When that happens, what you do and how you do to stay alive?
When that attack comes, it will most likely take you by surprise. Your attacker is counting on that, as the surprise will give them a moment’s advantage. No matter how fast your reactions are, the advantage of surprise is hard to overcome. Of course, you can eliminate that advantage and maybe even the attack, by becoming more aware of your surroundings.
There are four stages of alert levels that affect how you react to any attack:
- Condition white – You aren’t expecting any attack or paying attention. This is how most people live their lives.
- Condition yellow – You are constantly aware of who is around you, what they are doing and any potential threats.
- Condition orange – You have identified a potential threat and are keeping an eye on it, preparing yourself in case you need to take action.
- Condition red – You recognize an attack is eminent and are taking action to defend yourself.
If you live in condition yellow, moving into and out of condition orange as needed, you can eliminate the advantage that any assailant might have. This doesn’t mean that you have to become paranoid, just that you need to become aware of everything that is going on around you. Doing so gives you the advantage over any attacker.
Tips to Use for Self-Defense
1. You should be armed. In most states it’s now legal to get a concealed carry permit, which allows you to carry a handgun concealed on your person. Thirty-seven of the states are now “will issue” states, which means that as long as you meet the requirements for a concealed carry permit and do not have a record of criminal activity or mental incompetence, the state is required to give you a permit, upon application.
Okay, so being aware and having a weapon on your person takes away a lot of the assailant’s advantage, but not all of it. They still have two major advantages over you; the first is that they choose the time and place and the second is their willingness to inflict harm on you.
2. When an attack comes, you need to react quickly and violently. Violently doesn’t necessarily mean that you kill them or even that you shoot them, it means that you react in such a way that they are convinced you are going to shoot them. That alone might be enough to get them to break off the attack and run away.
3. As part of that initial reaction, you want to move out of their line of fire. Most criminals are poor shots and not much more skilled with a knife. They’re depending on their ability to intimidate you. That doesn’t mean that they aren’t dangerous or that they can’t shoot you; just that they are likely to miss. Moving, whether dropping to one knee or moving to the side, reduces their chances of hitting you.
4. There’s a saying that anything that’s worth shooting is worth shooting twice. Police departments train their officers this way, teaching them to shoot “double taps”. Those double taps increase the chances that your shots are going to do enough harm to the assailant that you will be able to stop them. If your shots don’t stop them, keep shooting. Your goal isn’t to kill them, just to stop them. As long as they are facing you and holding a weapon, they’re a threat.
5. Once you start moving, keep moving. You should practice shooting while moving, so that you are prepared to do it. It is infinitely harder to shoot accurately while moving, than it is while standing still. Practice, so that you can do it when you need to.

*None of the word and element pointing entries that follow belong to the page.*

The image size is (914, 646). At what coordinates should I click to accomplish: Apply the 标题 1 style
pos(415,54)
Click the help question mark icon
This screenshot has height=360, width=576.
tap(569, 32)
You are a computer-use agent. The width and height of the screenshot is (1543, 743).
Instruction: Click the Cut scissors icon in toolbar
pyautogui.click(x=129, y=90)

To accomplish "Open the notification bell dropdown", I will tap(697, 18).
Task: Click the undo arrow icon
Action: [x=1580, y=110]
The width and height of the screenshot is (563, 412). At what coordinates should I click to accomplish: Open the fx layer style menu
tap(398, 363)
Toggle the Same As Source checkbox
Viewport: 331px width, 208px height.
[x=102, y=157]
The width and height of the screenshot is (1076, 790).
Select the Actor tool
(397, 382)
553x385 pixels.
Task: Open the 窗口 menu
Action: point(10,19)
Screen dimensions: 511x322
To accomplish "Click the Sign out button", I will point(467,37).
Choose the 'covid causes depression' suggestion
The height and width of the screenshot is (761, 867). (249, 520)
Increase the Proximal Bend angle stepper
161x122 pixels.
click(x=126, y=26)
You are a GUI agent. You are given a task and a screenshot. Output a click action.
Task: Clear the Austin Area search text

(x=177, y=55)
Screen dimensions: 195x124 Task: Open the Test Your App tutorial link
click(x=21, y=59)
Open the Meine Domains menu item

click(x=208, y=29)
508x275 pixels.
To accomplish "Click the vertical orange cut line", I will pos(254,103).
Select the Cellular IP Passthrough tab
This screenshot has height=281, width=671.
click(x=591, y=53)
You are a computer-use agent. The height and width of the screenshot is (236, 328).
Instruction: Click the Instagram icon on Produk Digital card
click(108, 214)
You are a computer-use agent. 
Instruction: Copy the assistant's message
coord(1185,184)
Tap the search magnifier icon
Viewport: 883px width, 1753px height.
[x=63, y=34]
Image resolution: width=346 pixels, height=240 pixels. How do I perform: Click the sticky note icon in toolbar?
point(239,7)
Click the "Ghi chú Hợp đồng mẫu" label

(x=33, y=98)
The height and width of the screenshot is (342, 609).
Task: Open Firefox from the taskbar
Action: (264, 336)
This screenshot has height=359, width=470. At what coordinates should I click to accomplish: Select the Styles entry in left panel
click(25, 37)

Your movement makes you a hard target to hit.
6. Events might transpire in such a way that you can’t draw your gun and return fire immediately. There are times that an assailant might get the upper hand, even if you are aware of your surroundings. Your first indication that anything is wrong might be seeing a gun or knife stuck in your face. If that’s the case and you can’t draw your weapon, play for time.
They’re keyed up to attack at first, but the longer they have to wait, the less ready they are. In such a situation, you want to try and wait until they are either momentarily distracted or let down their guard for a moment. That then becomes your moment to act.
Just like I mentioned before, when that moment happens, act quickly and violently, moving as you draw and fire so that you become a hard target to hit.